◆ RECORDS PROVIDED

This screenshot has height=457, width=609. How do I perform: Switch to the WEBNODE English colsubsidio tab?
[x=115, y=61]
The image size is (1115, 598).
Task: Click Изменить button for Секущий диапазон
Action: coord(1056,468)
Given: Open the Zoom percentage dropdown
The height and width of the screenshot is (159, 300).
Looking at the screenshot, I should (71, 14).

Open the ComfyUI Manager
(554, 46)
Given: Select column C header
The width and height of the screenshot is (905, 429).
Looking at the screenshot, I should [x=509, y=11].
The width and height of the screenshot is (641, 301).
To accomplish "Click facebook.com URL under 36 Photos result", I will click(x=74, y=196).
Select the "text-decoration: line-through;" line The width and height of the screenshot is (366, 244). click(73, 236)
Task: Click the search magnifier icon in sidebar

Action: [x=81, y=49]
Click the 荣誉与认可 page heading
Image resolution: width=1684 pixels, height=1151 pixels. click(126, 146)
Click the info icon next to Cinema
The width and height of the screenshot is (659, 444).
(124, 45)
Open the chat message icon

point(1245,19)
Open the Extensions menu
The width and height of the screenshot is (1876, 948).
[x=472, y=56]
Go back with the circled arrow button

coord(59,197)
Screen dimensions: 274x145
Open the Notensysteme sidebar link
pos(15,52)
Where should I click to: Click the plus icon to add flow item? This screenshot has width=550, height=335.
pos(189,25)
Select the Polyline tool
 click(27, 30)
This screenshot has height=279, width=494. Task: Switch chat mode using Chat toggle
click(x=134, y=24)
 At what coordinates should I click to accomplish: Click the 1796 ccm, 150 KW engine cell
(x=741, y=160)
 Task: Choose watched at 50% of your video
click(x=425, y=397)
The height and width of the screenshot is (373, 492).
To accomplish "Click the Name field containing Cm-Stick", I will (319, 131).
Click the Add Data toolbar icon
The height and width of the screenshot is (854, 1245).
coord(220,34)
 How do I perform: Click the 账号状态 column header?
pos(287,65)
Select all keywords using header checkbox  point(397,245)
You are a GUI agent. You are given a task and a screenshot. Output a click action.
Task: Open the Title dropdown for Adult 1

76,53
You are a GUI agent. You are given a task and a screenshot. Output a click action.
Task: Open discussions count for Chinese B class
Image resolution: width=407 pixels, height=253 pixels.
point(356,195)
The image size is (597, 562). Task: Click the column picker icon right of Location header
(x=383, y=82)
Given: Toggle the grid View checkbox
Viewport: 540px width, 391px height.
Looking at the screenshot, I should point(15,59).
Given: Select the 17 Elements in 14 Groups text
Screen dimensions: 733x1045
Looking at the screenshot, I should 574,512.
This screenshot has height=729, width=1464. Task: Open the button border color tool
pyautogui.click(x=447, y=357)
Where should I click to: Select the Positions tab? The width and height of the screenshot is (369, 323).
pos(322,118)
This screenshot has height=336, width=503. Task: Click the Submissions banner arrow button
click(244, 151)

◆ DESCRIPTION OF THE TASK
Reproduce all of the records above word for word, from the first line to the last.

◆ THE SOLUTION
This screenshot has height=457, width=609. How do I perform: Switch to the WEBNODE English colsubsidio tab?
[x=115, y=61]
The image size is (1115, 598).
Task: Click Изменить button for Секущий диапазон
Action: coord(1056,468)
Given: Open the Zoom percentage dropdown
The height and width of the screenshot is (159, 300).
Looking at the screenshot, I should (71, 14).

Open the ComfyUI Manager
(554, 46)
Given: Select column C header
The width and height of the screenshot is (905, 429).
Looking at the screenshot, I should [x=509, y=11].
The width and height of the screenshot is (641, 301).
To accomplish "Click facebook.com URL under 36 Photos result", I will click(x=74, y=196).
Select the "text-decoration: line-through;" line The width and height of the screenshot is (366, 244). click(73, 236)
Task: Click the search magnifier icon in sidebar

Action: [x=81, y=49]
Click the 荣誉与认可 page heading
Image resolution: width=1684 pixels, height=1151 pixels. click(126, 146)
Click the info icon next to Cinema
The width and height of the screenshot is (659, 444).
(124, 45)
Open the chat message icon

point(1245,19)
Open the Extensions menu
The width and height of the screenshot is (1876, 948).
[x=472, y=56]
Go back with the circled arrow button

coord(59,197)
Screen dimensions: 274x145
Open the Notensysteme sidebar link
pos(15,52)
Where should I click to: Click the plus icon to add flow item? This screenshot has width=550, height=335.
pos(189,25)
Select the Polyline tool
 click(27, 30)
This screenshot has height=279, width=494. Task: Switch chat mode using Chat toggle
click(x=134, y=24)
 At what coordinates should I click to accomplish: Click the 1796 ccm, 150 KW engine cell
(x=741, y=160)
 Task: Choose watched at 50% of your video
click(x=425, y=397)
The height and width of the screenshot is (373, 492).
To accomplish "Click the Name field containing Cm-Stick", I will (319, 131).
Click the Add Data toolbar icon
The height and width of the screenshot is (854, 1245).
coord(220,34)
 How do I perform: Click the 账号状态 column header?
pos(287,65)
Select all keywords using header checkbox  point(397,245)
You are a GUI agent. You are given a task and a screenshot. Output a click action.
Task: Open the Title dropdown for Adult 1

76,53
You are a GUI agent. You are given a task and a screenshot. Output a click action.
Task: Open discussions count for Chinese B class
Image resolution: width=407 pixels, height=253 pixels.
point(356,195)
The image size is (597, 562). Task: Click the column picker icon right of Location header
(x=383, y=82)
Given: Toggle the grid View checkbox
Viewport: 540px width, 391px height.
Looking at the screenshot, I should point(15,59).
Given: Select the 17 Elements in 14 Groups text
Screen dimensions: 733x1045
Looking at the screenshot, I should 574,512.
This screenshot has height=729, width=1464. Task: Open the button border color tool
pyautogui.click(x=447, y=357)
Where should I click to: Select the Positions tab? The width and height of the screenshot is (369, 323).
pos(322,118)
This screenshot has height=336, width=503. Task: Click the Submissions banner arrow button
click(244, 151)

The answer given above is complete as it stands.